Re: Propose vc-examples-registry work item.

> That's because few (none?) of the other ledger families provide a schema or cred def transaction
>
There is a clear bias there towards DIDs (and VC’s in general) that are based on ledgers of some fashion.

On the other hand, I am working with DIDs (and VCs) that are not connected in any way to a DLT, a scenario that also needs to be interoperable as well.

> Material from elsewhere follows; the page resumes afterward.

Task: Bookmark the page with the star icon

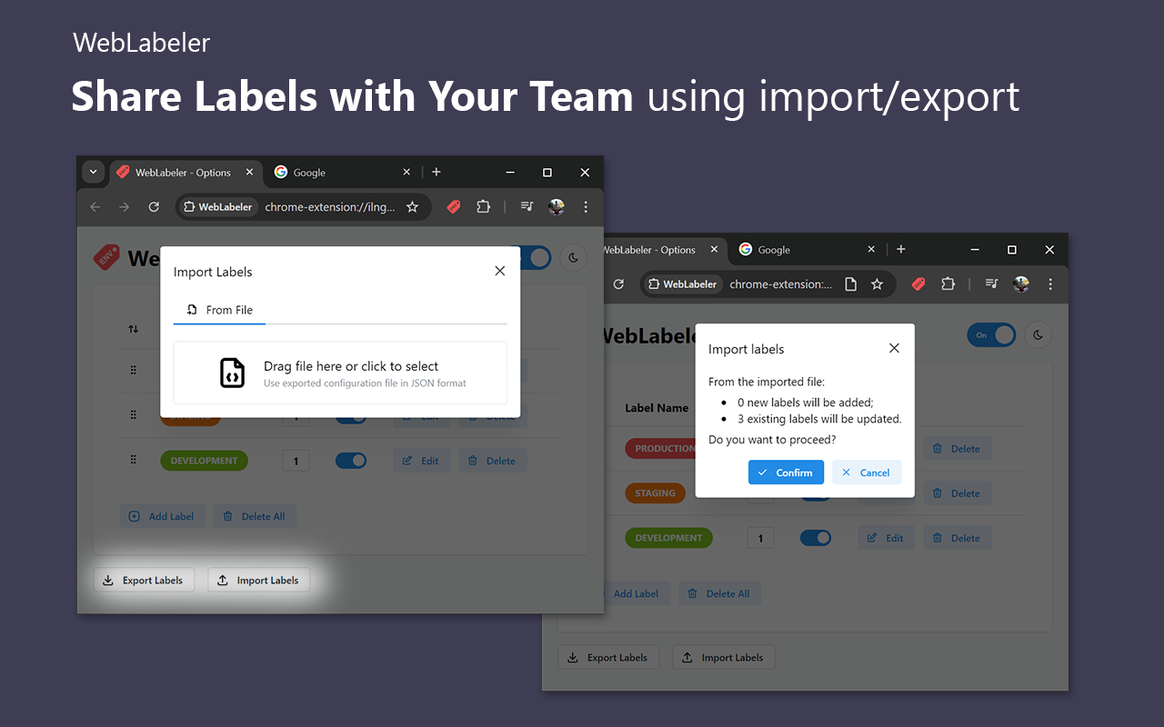Action: click(x=410, y=206)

So let’s be sure to keep our biases where they belong….

Leonard

From: Daniel Hardman <daniel.hardman@evernym.com>
Reply-To: "daniel.hardman@evernym.com" <daniel.hardman@evernym.com>
Date: Tuesday, March 17, 2020 at 7:54 PM
To: Orie Steele <orie@transmute.industries>
Cc: "W3C Credentials CG (Public List)" <public-credentials@w3.org>
Subject: Re: Propose vc-examples-registry work item.
Resent-From: <public-credentials@w3.org>
Resent-Date: Tuesday, March 17, 2020 at 7:52 PM

Sounds like it should be possible to construct an example...where: `issuer`, `credentialSchema.id`, `credentialSchema.type` are all real world / universal resolver dids, and where none of them are specific to indy ledgers

We could construct such an example today, but it would only work in theory, not in practice. That's because few (none?) of the other ledger families provide a schema or cred def transaction. If we changed so that the data type of those fields supported hashlinks or IPFS paths, then we'd be much more flexible. That particular change would probably be easier to support than many others.

> Similarly, you can't verify a cred where issuer was using did:eth without access to a ledger that supports did:eth, and you can't verify a ZKP presentation from a CL-signed cred without access to a ledger that supports the foundational metadata.

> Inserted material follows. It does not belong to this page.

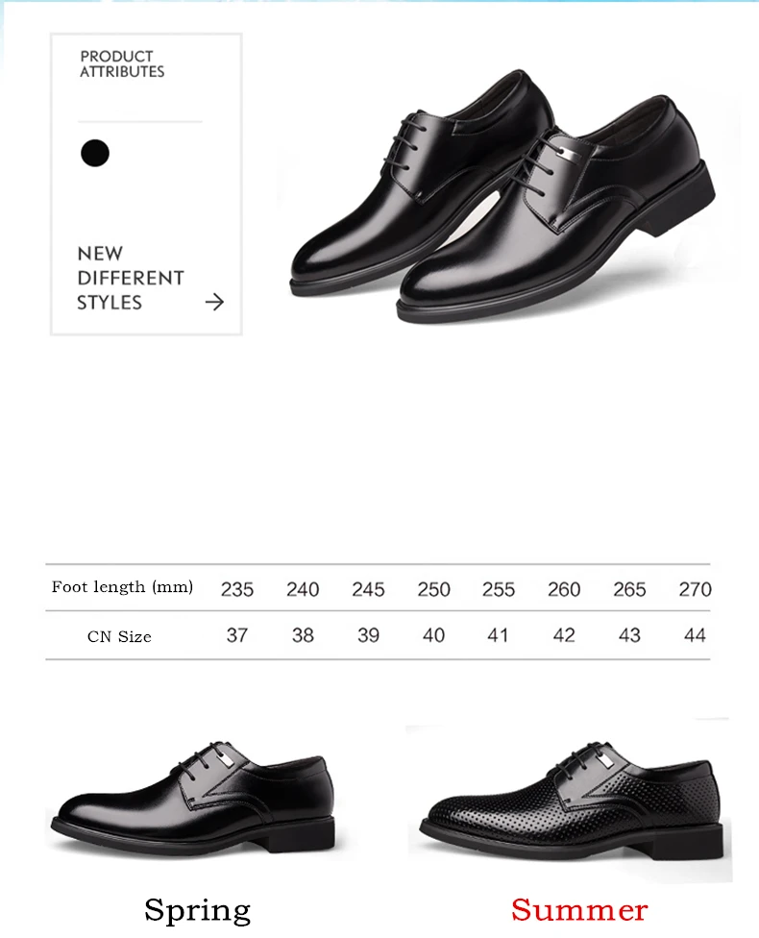Click the Product Attributes heading
Image resolution: width=759 pixels, height=938 pixels.
[122, 64]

I think you mean that you cannot know if a cred is revoked in a system that supports revocation without a system that supports revocation :)

No. I mean that you cannot know if the credential is revoked or issued without a system that supports the type of issuance assurance that ZKP creds need. ZKP cred issuance trust isn't based on control of a DID alone; it's based on control of a DID *plus* control of a credential definition, even if no revocation is involved.

In a slightly related question, is it the case that a VP of proof type "AnonCredPresentationProofv1" might wrap a VC of proof type "Ed25519Signature2018" ?

I don't think so. Those two proof types are inherently incompatible, since the Ed25519 proof exposes a signature value that cannot be revealed in zero knowledge.